1Glottic carcinoma rarely metastasises because the glottis is sparsely served by lymphatic and blood vessels. We report a rare case of multiple intracranial metastasis in a patient with locoregionally controlled glottic carcinoma who did not show any evidence of distant metastasis in other sites or second primary lesions. In January 1994, a 40-year-old woman presented to our clinic with a 2-year history of hoarseness and breathing discomfort. Direct laryngoscopy revealed a papillomatous growth involving both true vocal cords, which extended to the anterior commissure and into the subglottis. The left cord was fixed. Histopathology revealed that the growth was a squamous-cell carcinoma with no involvement of the cervical lymph nodes and no distant metastasis. A CT of the neck confirmed the laryngoscopy findings.
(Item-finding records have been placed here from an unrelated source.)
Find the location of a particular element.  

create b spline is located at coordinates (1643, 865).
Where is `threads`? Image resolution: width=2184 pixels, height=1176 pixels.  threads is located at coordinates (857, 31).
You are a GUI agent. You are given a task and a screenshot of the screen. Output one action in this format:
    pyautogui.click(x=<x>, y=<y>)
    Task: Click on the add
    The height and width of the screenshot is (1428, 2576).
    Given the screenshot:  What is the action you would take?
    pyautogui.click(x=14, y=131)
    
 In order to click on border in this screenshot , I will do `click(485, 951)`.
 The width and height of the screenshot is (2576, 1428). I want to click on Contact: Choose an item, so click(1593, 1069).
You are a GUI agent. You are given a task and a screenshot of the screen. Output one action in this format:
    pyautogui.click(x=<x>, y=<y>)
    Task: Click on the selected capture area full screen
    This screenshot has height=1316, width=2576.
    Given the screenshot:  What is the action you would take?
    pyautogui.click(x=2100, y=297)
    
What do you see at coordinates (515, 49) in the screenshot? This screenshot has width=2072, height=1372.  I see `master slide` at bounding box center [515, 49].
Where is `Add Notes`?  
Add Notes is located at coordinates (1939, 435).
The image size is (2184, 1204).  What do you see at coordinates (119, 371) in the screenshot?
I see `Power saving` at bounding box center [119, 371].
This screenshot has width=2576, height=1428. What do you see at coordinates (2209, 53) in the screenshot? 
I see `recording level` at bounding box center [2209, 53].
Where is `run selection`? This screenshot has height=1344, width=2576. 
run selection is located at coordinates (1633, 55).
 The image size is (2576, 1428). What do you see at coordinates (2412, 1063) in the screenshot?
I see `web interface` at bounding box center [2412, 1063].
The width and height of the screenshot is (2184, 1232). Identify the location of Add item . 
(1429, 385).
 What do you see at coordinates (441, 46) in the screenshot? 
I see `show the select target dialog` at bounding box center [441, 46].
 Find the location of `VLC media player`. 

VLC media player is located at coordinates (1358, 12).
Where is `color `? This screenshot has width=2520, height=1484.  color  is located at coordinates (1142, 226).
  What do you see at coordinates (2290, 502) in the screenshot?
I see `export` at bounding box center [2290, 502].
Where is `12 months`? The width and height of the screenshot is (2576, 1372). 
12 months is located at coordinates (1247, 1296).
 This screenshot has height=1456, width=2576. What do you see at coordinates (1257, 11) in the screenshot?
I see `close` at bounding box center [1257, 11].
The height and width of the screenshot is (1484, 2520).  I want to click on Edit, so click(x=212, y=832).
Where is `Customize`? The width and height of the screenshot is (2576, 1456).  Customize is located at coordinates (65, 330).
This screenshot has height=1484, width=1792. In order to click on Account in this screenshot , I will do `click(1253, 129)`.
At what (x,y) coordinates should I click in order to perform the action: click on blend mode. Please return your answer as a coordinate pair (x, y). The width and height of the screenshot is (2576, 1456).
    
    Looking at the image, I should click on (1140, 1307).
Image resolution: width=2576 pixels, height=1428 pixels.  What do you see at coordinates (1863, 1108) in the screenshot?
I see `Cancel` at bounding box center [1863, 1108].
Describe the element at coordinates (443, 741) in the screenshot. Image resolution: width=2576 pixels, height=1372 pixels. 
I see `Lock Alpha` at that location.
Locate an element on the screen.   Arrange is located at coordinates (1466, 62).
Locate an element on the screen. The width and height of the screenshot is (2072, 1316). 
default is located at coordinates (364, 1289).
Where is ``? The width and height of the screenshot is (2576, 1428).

There was no evidence of invasion of thyroid cartilage or of cervical lymph-node metastasis (figure 1). The patient was subsequently diagnosed as having glottic carcinoma, stage T3N0M0 (according to the American Joint Committee on Cancer Staging Manual 1992) and was treated with 66 Gy phased, external radiotherapy delivered by a parallel, opposed, two-field technique. After treatment was completed, she remained asymptomatic with locoregional control of disease for 8 years.